Joseph Tso is the third-generation owner of Yuet Tung. Stacks of dinnerware, each piece decorated by hand, surround Tso and his small team. They are among the few people in Hong Kong who have mastered the traditional technique of painting guangcai, or Canton porcelain.

Guangcai has a characteristic overglaze technique. To achieve the effect, a painter sketches a design on white porcelain, and then fills it in with color using thin brushes before firing the piece in a kiln.

“The most time-consuming part is planning out the composition,” Tso says. “All the masters are over 80 years old.” Each has worked at Yuet Tung for more than 40 years.

Hand painting is a fading art in Hong Kong’s modern metropolis. Fewer young people are willing to put in the time and effort required to master the craft or work at the factory full-time.

The work is fine, exquisite, and labor-intensive.
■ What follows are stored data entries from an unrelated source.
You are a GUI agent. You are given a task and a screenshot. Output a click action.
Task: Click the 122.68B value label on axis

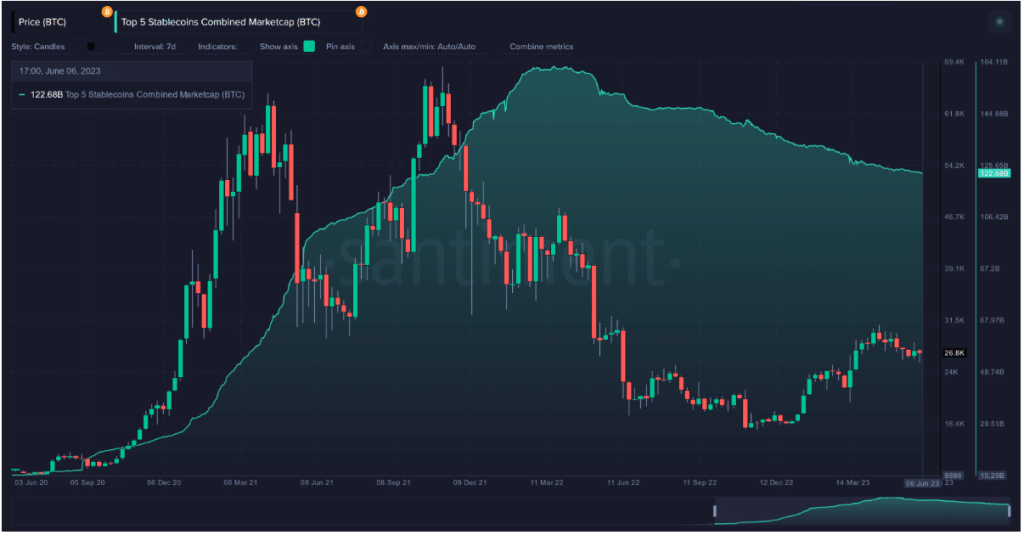[993, 173]
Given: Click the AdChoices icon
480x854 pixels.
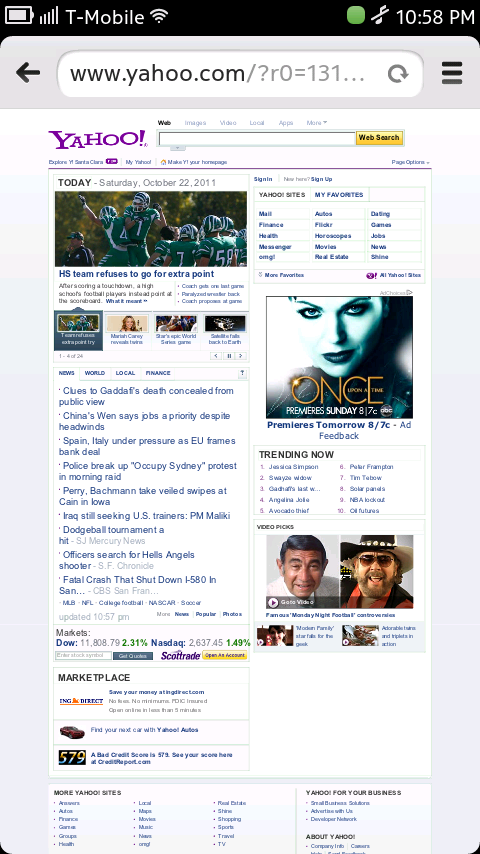Looking at the screenshot, I should [x=410, y=292].
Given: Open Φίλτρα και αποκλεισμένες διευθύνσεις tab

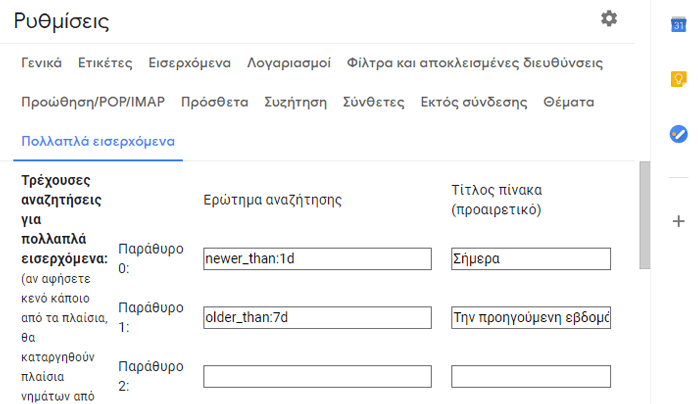Looking at the screenshot, I should (x=474, y=63).
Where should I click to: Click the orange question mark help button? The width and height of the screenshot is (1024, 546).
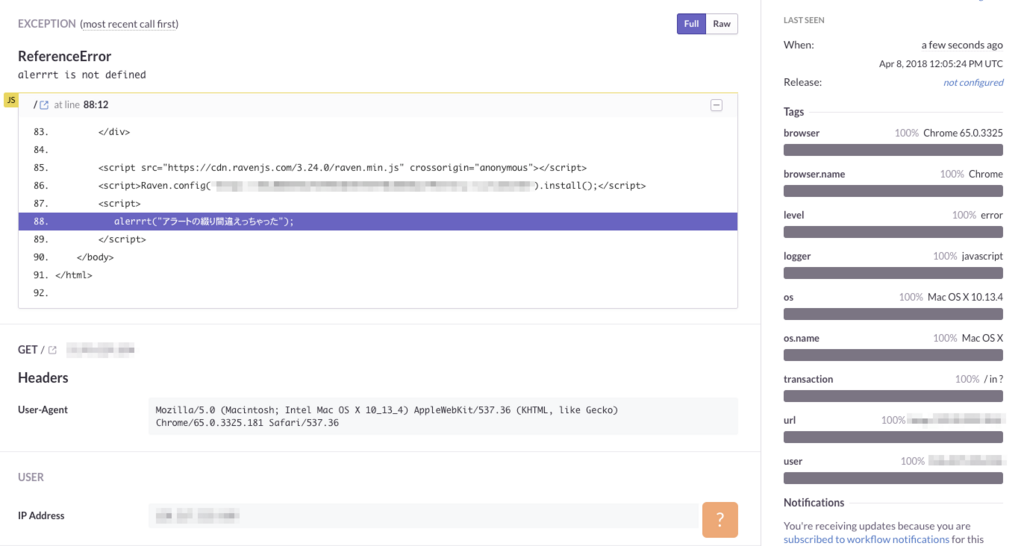[719, 519]
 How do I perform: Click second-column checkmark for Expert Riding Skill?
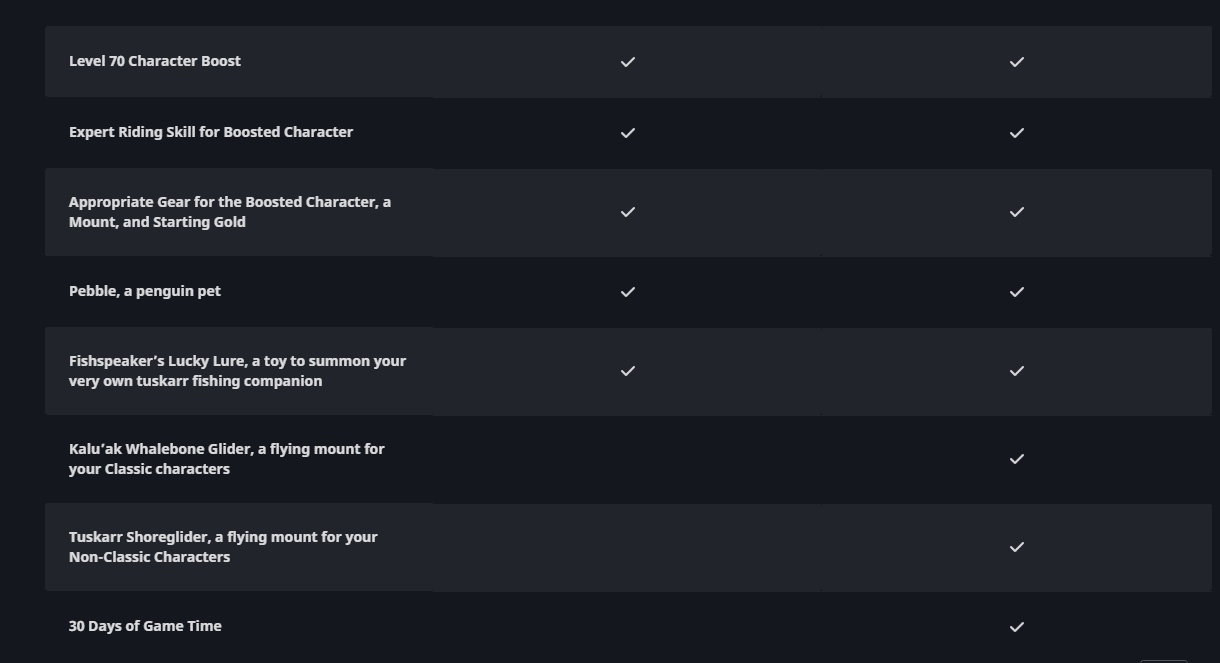coord(1017,133)
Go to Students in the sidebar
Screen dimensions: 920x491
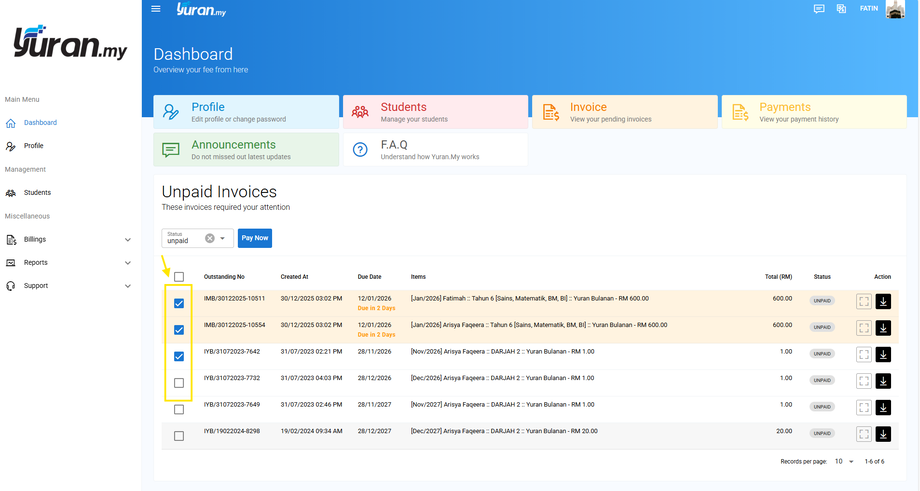click(37, 193)
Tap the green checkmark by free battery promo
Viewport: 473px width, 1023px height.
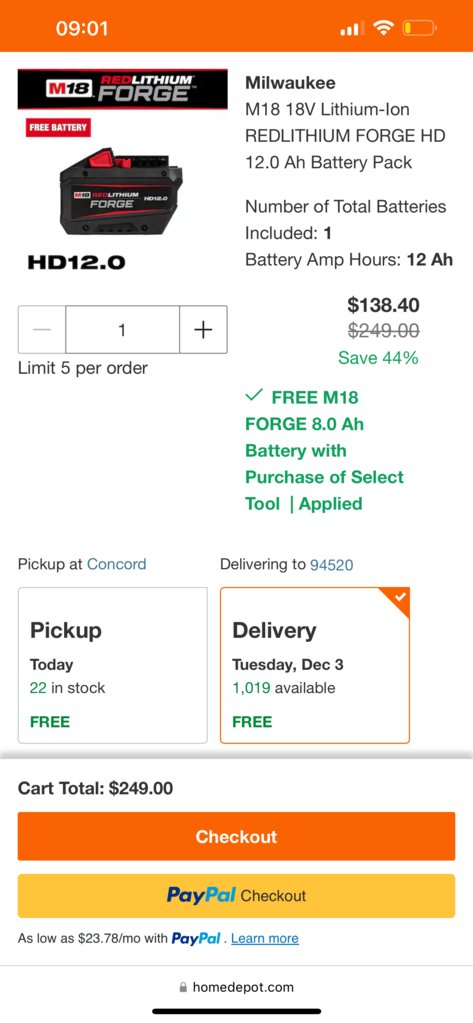point(254,395)
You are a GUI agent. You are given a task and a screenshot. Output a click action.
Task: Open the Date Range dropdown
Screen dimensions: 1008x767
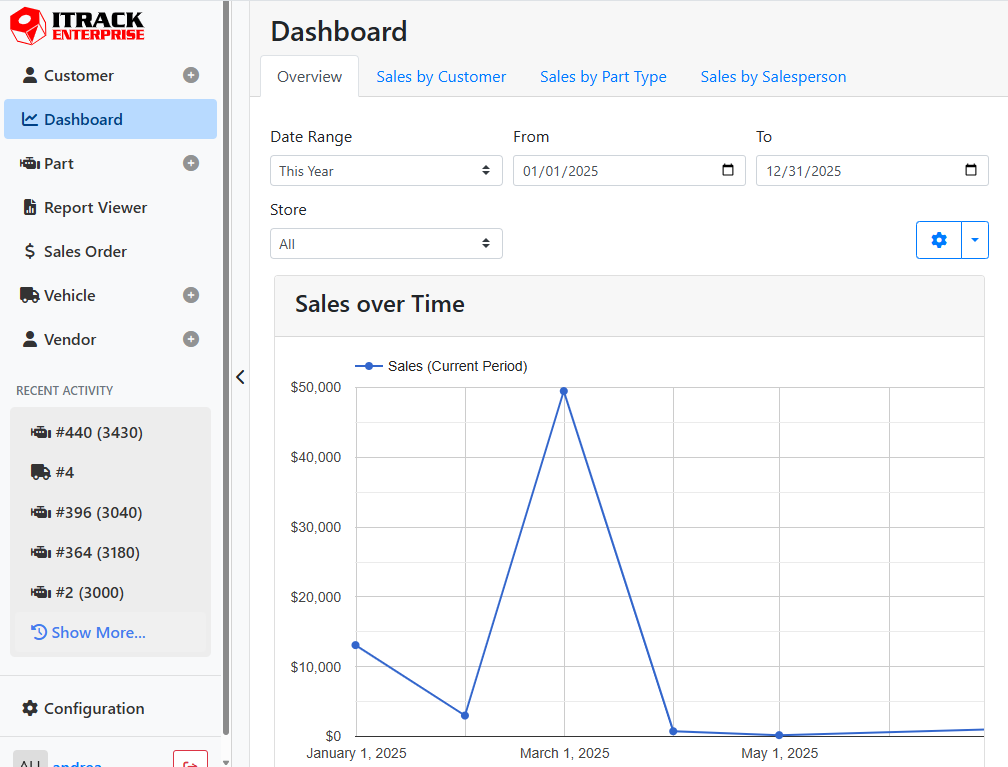(x=386, y=170)
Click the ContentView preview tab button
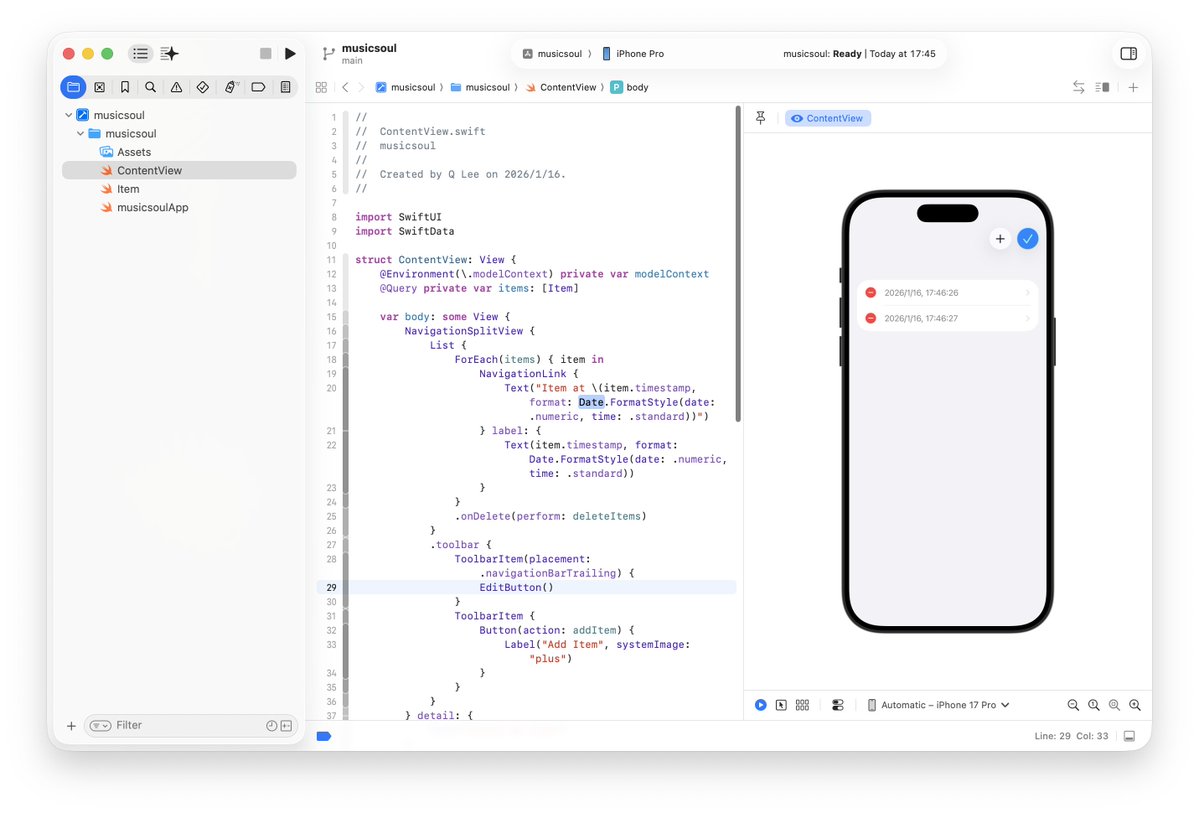This screenshot has width=1199, height=813. tap(828, 118)
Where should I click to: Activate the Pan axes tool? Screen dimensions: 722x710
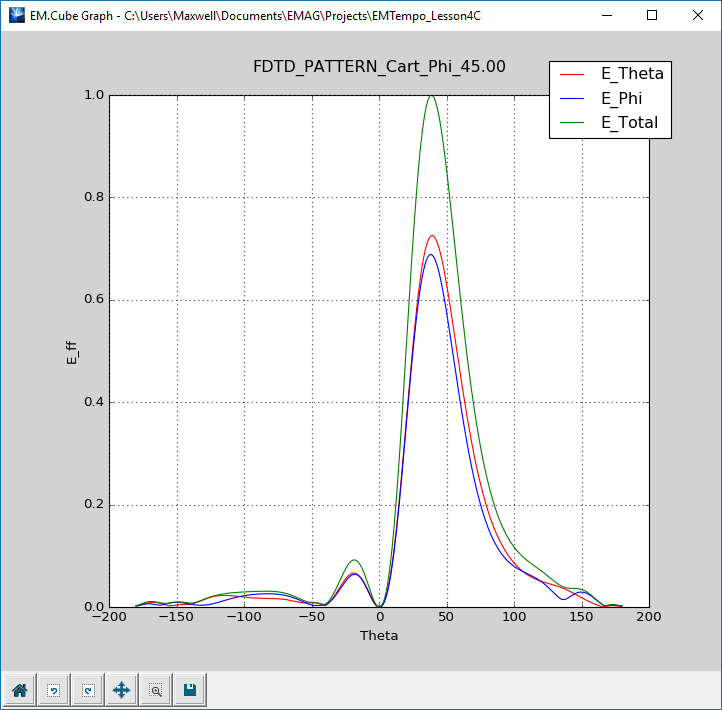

Therefore, “Hong Kong’s traditional handicraft industry is gradually declining,” Tso says. “It will eventually disappear.”

Tso’s grandfather established the factory in a district of Hong Kong known as Kowloon City in 1928. It was the first porcelain factory in the city. Over the years, other factories sprang up, and the area became famous for its delicate craftmanship and custom dinnerware.

Yuet Tung China Works is known for its Canton rose porcelain painted with a pigment called xihong, which means “Western red.” Its ingredients include lead oxide, quartz, and gold dust.

The factory also sometimes paints family crests and hotel or institutional logos on dinnerware for foreign customers.

“Hong Kong’s export sector was booming from the 1960s to the 1980s, and many well-known department stores came to buy products,” Tso says. “Foreign trade firms would bring us business.”

Yuet Tung is an important part of Hong Kong’s history, says Yim Wai-wai, founding president of The Hong Kong Ceramics Research Society.

“The porcelain factory breathed at the same pace as the development of Hong Kong,” says Yim. “If it ceases to exist, it will be an immeasurable loss.”

The steps of a man are established by the Lord, when he delights in His way. — Psalm 37:23

Why? God delights both in details and in the use of His good gifts—like art and nature—in the creation of wares that offer usefulness with beauty.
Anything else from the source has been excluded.